THE TELEGRAPH OBITUARY IN 2023.
Anne Heywood, the actress who has died aged 92, was a former Miss Great Britain who was brave in her choice of taboo-busting film roles, gaining her greatest fame for a lesbian scene in the 1967 adaptation of D H Lawrence’s novella The Fox.
With her husband, Raymond Stross, producing the low-budget Canadian movie, she and Sandy Dennis starred as two women raising chickens on a remote farm who end up making love after Anne Heywood’s character, Ellen, turns down a merchant sailor’s marriage proposal.
The actress had no qualms about performing the daring scene, telling the critic Roger Ebert in 1969 that it was done with “delicacy and taste” and adding: “Ellen isn’t a lesbian at all, in fact.
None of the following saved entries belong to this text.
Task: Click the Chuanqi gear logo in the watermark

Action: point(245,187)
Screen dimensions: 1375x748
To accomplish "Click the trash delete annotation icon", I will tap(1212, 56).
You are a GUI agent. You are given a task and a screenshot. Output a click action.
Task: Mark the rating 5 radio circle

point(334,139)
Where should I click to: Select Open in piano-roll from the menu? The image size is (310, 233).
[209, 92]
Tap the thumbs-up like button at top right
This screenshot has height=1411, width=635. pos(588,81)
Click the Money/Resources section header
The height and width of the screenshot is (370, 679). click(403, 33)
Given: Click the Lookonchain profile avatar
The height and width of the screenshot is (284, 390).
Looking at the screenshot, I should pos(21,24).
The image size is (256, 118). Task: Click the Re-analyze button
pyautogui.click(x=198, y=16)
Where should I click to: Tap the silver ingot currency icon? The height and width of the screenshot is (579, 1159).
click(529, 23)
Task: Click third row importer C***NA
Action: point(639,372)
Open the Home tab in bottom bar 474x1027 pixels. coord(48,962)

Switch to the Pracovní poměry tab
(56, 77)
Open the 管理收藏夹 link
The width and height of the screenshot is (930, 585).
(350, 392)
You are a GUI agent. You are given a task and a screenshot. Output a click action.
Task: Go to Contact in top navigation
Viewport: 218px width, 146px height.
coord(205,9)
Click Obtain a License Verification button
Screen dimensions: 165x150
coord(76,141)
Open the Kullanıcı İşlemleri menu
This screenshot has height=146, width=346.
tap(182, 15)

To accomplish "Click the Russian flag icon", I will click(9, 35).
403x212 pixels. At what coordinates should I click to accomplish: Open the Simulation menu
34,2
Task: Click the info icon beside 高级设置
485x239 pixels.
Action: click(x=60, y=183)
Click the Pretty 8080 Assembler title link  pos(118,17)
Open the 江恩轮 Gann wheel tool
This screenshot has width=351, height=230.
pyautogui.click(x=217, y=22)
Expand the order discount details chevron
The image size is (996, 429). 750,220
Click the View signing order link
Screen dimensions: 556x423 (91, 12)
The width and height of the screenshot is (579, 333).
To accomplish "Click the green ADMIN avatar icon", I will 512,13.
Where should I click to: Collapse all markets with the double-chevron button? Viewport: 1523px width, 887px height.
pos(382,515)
She’s more of a modern, independent woman.”.
The film was released in the US just as Hollywood abandoned the Hays Code, which had prohibited the depiction of certain “sexual persuasions”. That did not stop a Mississippi court convicting a cinema owner of obscenity after screening the film, but Golden Globe judges named it Best Foreign Film (English Language) and nominated Anne Heywood as Best Actress. At the British box office it was the fifth highest-grossing release of 1968.
Although The Fox revived Anne Heywood’s career, she never became a Hollywood star, despite opportunities. In 1973 she played Rod Taylor’s fiancée, grappling with leeches and swamps on an MGM backlot in Trader Horn (1973), a flop remake of a 1930s yarn about a “great white hunter” in the African jungle.
Six years later, in Good Luck, Miss Wyckoff, she was fearless again playing the virgin Kansas schoolteacher of the title who is raped by a janitor. In subsequent video releases it was salaciously retitled, variously, The Sin, The Shaming and Secret Yearnings.
“I’m attracted to strange parts,” she said, “because they are more complicated than those of straightforward persons. You have to dig deep to find out how they tick.” In I Want What I Want (1972) she played Roy/Wendy, a male soldier who feels like a woman trapped in a man’s body.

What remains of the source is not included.